A very wise friend of my sister’s left a care package on her porch the day her youngest started Grade 1. It included treats for my sister’s new-found free time. And a box of Kleenex. She made good use of both.
My father-in-law died recently. I miss him. And I realized the other day that with his passing, Alan and I have no one left to be proud of us, in the bust-my-buttons way that only a parent can be proud of you. Productivity has taken a nose-dive. I can’t see the point in achieving much of anything. It’s not that I needed our parents’ approval to do my stuff, but it was so lovely and now it’s over. And we need to mark that.
And once that sad, tea and cookies celebration is done, we can take a deep breath and move forward to all the good things that life still holds for us. But we need that moment, those moments. We need to understand just what we’re leaving behind before we can really appreciate what we’re moving toward. We need to honour where we’ve been.

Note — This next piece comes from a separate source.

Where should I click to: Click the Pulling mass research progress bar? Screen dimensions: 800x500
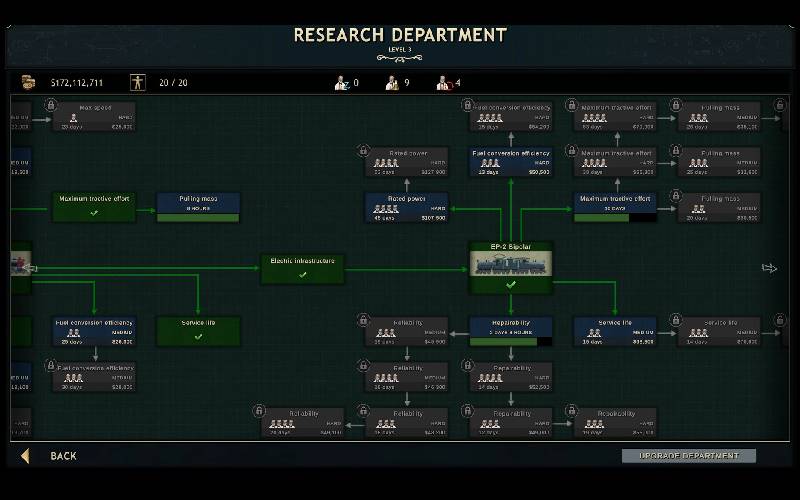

So often in these losses, we try to cheer ourselves up. I try to cheer myself up. Look for the good, we are exhorted, count your blessings. Don’t be sad because you’ve lost something, be glad because you once had it. And yes that is good advice and yes, appreciation and gratitude are wonderful things. But they make a terrible wallpaper if they’re used to cover up our sadness, our bereftness. You can be grateful for what you no longer have, appreciate what you will never get while mourning those losses. A broken heart is more open to the world and all its possibilities than one that has remained whole. A fully-felt good-bye makes the next hello all the more powerful.
Sometimes, when I want to understand a situation, I find it helps to turn it around, to see it from a slightly different angle. So to fully understand how treating an ending like a fresh new beginning only doesn’t serve, see how it would be if we treated our beginnings like they were only endings. Do we say to the mums of the newly-weaned babies, “Oh, no more nursing. How sad! You’re really going to miss those late-night snuggles!” Or to the new home-owner “Well, there go your weekends! It’s so awful that you can’t afford to eat out any more!”
I hope not. Because it’s mean-spirited and wrong, isn’t it? But that same feeling comes along when we try to force the new beginning before the ending has been truly felt, acknowledged and moved past.
I always appreciate a heart-felt “That sucks” in those difficult moments. It lets me know that my pain is real and understandable. It actually helps me to begin to look for the good in any situation while allowing me to move forward at my own pace.
As I get older and, hopefully, wiser, I try to let my celebrations encompass both the beginning and the ending. I try to let them include tears and hugs and giggles and to remember that they all spring from the same place.
How about you? Any beginning/endings you’d like to mark? What words of encouragement have helped you do that?